Re: Sync API for workers from Rick Waldron on 2012-09-01 (public-webapps@w3.org from July to September 2012)

From: Rick Waldron <waldron.rick@gmail.com>
Date: Sat, 1 Sep 2012 16:30:15 -0400
To: Glenn Maynard <glenn@zewt.org>
Cc: David Bruant <bruant.d@gmail.com>, "public-webapps@w3.org" <public-webapps@w3.org>
Message-ID: <8F8DF1FD78CD448FBD9F62969EFB55A6@gmail.com>
On Saturday, September 1, 2012 at 4:02 PM, Glenn Maynard wrote:

> On Sat, Sep 1, 2012 at 11:49 AM, David Bruant <bruant.d@gmail.com (mailto:bruant.d@gmail.com)> wrote:
> > A Sync API for workers is being implemented in Firefox [1].
> > I'd like to come back to the discussions mentionned in comment 4 of the bug.
> > 
> > A summary of points I find important and my comments, questions and concerns
> > 
> > # Discussion 1
> > ## Glenn Maynard [2] Use case exposed:
> > Ability to cancel long-running synchronous worker task
> > "Terminating the whole worker thread is the blunt way to do it; that's
> > no good since it requires starting a new thread for every keystroke, and
> > there may be significant startup costs (eg. loading search data)."
> > => It's a legitimate use case that has no good solution today other than
> > cutting the task in smaller tasks between which a cancellation message
> > can be interleaved.
> 
> The solution proposed in 783190 seems more complex and less useful than the one Sicking and I discussed.  To summarize that one: add a getMessage(timeout) method, which consumes and returns the next message (causing onmessage to not be called[1]).  If timeout is nonzero, wait for a message for up to that duration; if zero the function never blocks (eg. peek for a waiting message).  If the timeout expires, returns null.
> 
> This turns the first example in 783190 into:
> worker.js: var res = getMessage(timeout);
> page.html: worker = new Worker(...); setTimeout(function() { worker.postMessage(data, transferrable); }, 1000); I think this has several advantages.
> 
> - Mozilla's proposal effectly creates a separate, parallel messaging channel on the MessagePort; synchronous vs. asynchronous messages.  This is simpler: messages are just messages, and no new API is exposed outside of workers.
> - User messaging protocols are much simpler.  For example, take a long-running processing task in a worker which wants to be able to receive a "stop what you're doing, I have new information that affects your processing task" message.  With this proposal, the UI thread (or whatever) simply sends a message with the new information.  With Mozilla's proposal, it would have to wait for the thread to periodically send a "do you have anything to tell me?" message, in order to be able to send a response that the thread can receive synchronously.
> - Polling is much cheaper.  With Mozilla's proposal, you have to send a message to another thread, then sit and wait until you get a response.  If it's the UI thread, that may take many milliseconds, since it may be busy doing other things.  With this proposal, polling for new messages in a processing loop should never block due to activity in the other thread.
> - The resulting message protocols are more robust.  With the "query/response" approach, if someone fails to send a response, the worker will wait forever or time out.
> 
> 
> [1] We didn't come to agreement on whether it's better to return the message or to call onmessage synchronously, but that's a detail; whichever approach is used, it's possible to implement the other in script.
> 
> > # Discussion 2
> > ## Joshua Bell [5]
> > "This can be done today using bidirectional postMessage, but of course
> > this requires the Worker to then be coded in now common asynchronous
> > JavaScript fashion, with either a tangled mess of callbacks or some sort
> > of Promises/Futures library, which removes some of the benefits of
> > introducing sync APIs to Workers in the first place."
> > => What are these benefits?
> 
> The benefit of being able to write linear code.  I don't think anyone who's written complex algorithms in JavaScript can seriously dispute this as anything but a huge win.

I can seriously dispute this, as someone who involved in research and development of JavaScript programming for hardware.
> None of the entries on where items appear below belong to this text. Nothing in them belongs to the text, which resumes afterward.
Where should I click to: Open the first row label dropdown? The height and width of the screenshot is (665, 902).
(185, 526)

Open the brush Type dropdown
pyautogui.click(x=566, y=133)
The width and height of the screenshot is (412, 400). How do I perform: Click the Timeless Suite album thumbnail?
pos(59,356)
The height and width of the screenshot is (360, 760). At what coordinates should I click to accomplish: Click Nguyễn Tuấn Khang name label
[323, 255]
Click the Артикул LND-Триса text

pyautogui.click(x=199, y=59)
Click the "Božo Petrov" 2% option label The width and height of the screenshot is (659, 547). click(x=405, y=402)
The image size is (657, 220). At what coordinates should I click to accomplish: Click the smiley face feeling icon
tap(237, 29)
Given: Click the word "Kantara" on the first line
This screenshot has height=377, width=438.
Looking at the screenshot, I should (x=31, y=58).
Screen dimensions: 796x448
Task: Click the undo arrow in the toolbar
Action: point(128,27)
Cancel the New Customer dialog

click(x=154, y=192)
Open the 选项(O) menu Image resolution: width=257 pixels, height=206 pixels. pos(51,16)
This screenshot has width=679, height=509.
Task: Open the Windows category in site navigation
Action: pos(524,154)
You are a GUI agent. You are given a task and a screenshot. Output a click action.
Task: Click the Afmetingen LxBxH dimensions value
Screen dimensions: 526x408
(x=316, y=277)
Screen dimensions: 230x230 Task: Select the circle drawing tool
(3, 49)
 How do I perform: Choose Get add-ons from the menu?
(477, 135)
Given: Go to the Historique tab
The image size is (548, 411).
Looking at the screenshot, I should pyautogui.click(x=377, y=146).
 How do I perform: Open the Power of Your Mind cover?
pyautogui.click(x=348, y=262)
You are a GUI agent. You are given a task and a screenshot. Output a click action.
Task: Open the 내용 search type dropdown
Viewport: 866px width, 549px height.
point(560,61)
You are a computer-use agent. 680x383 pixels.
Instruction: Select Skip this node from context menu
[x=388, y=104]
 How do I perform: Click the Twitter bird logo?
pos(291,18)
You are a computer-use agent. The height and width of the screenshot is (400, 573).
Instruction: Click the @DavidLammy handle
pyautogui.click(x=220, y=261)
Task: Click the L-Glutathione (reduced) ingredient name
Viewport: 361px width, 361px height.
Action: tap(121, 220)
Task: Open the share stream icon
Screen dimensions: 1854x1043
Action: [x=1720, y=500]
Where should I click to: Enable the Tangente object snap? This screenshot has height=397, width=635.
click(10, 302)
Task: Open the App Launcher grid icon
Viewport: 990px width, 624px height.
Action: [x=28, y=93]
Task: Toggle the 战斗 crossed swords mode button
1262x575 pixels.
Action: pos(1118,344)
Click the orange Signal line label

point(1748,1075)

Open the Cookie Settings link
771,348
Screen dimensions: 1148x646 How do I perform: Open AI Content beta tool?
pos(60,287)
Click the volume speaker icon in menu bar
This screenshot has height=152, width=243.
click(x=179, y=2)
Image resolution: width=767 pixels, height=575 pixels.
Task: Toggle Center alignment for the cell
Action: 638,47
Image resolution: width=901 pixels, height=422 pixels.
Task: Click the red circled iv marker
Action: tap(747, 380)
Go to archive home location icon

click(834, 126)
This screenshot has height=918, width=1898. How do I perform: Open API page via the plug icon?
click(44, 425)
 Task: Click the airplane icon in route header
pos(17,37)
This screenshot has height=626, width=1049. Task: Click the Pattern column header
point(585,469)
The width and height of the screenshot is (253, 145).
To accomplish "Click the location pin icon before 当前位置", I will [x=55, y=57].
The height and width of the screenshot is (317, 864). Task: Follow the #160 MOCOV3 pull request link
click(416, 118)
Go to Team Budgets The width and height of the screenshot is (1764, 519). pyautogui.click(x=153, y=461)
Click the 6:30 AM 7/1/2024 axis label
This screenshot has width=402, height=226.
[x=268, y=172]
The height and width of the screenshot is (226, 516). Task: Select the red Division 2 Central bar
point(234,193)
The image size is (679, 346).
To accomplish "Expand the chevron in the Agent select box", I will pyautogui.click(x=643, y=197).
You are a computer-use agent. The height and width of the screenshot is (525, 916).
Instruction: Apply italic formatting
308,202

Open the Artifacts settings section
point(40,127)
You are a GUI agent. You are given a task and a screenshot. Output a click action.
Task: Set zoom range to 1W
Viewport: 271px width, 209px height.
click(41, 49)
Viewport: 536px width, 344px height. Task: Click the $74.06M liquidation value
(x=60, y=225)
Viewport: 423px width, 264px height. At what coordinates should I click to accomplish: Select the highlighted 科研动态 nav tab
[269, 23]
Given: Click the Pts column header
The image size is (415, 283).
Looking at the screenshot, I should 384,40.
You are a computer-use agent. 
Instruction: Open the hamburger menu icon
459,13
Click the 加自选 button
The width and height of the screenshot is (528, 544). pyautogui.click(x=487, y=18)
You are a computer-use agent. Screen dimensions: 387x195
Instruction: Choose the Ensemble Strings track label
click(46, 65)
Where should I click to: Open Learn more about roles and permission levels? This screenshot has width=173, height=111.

Processing high volume serialport IO is relatively simple with streams and data events. It's just a matter of thinking differently about the program. 


Rick

 
> 
> > ## Glenn Maynard [7]
> > "I think this is a fundamental missing piece to worker communication.  A
> > basic reason for having Workers in the first place is so you can write
> > linear code, instead of having to structure code to be able to return
> > regularly (often awkward and inconvenient), but currently in order to
> > receive messages in workers you still have to do that."
> > => A basic reason for having workers is to move computation away from
> > window to a concurrent and parallel computation unit so that the UI is
> > not blocked by computation. End of story. Nothing to do with writing
> > linear code.
> 
> That's another good reason; it doesn't in any way reduce the importance of being able to write linear code, which *is* an important use case of workers.  It's precisely why we have APIs like FileReaderSync.
> 
> > If JavaScript as it is doesn't allow people to write code
> > as they wish, once again, it's a language issue. Either ask a change in
> > the language or create a language that looks the way you want and
> > compiles down to JavaScript.
> 
> This has nothing to do with JavaScript/ECMAScript as a language.  The ugliness of having to implement algorithms in an event-based way is caused by the way the Web uses the language, not the language itself.
> 
> > I wish to add that adding a sync API (even if the sync aspect is
> > asymetrical as proposed in [1]) breaks the event-loop run-to-completion
> > model of in-browser-JavaScript which is intended to be formalized at
> > [concurr]. This model is what prevents web pages from ever freezing from
> > a deadlock. The proposed API preserves this, but create the threat of
> > deadlocks for workers.
> 
> The deadlock you're picturing is already possible.  Two threads deadlocking on getMessage is equivalent to two threads returning to the event loop expecting a message from the other.  In both cases, they'll both stop forever; it's just two ways of causing the same problem.
> 
> That said, it's possible to restrict the API in a way that prevents this: only expose getMessage on messages DedicatedWorkerGlobalScope, not on MessagePort itself.  (That is, you can only block on messages from your creating thread.)  That'd be a harsh limitation, but if it came down to it I'd take it over not having this feature at all.  It looks like this is also the approach described in 783190, at least from the example in the first comment.
> 
> > Besides programmer convenience, few arguments have been advanced to
> > justify the breakage of the current concurrency model (I don't even
> > think the breakage has been mentionned at all!).
> 
> I don't believe it breaks the concurrency model significantly more than workers do inherently.  Whether you're receiving a message with a function call or by returning to the event loop and resuming with a timer, the timing of the message vs. the interval in which you're waiting for it is nondeterministic.
> 
> For that matter, all of this is conceptually equivalent to sending the message to a server, and having the worker peek for messages using sync XHR, just without the expensive network communication in the middle.
> 
> -- 
> Glenn Maynard
>
Received on Saturday, 1 September 2012 20:30:58 UTC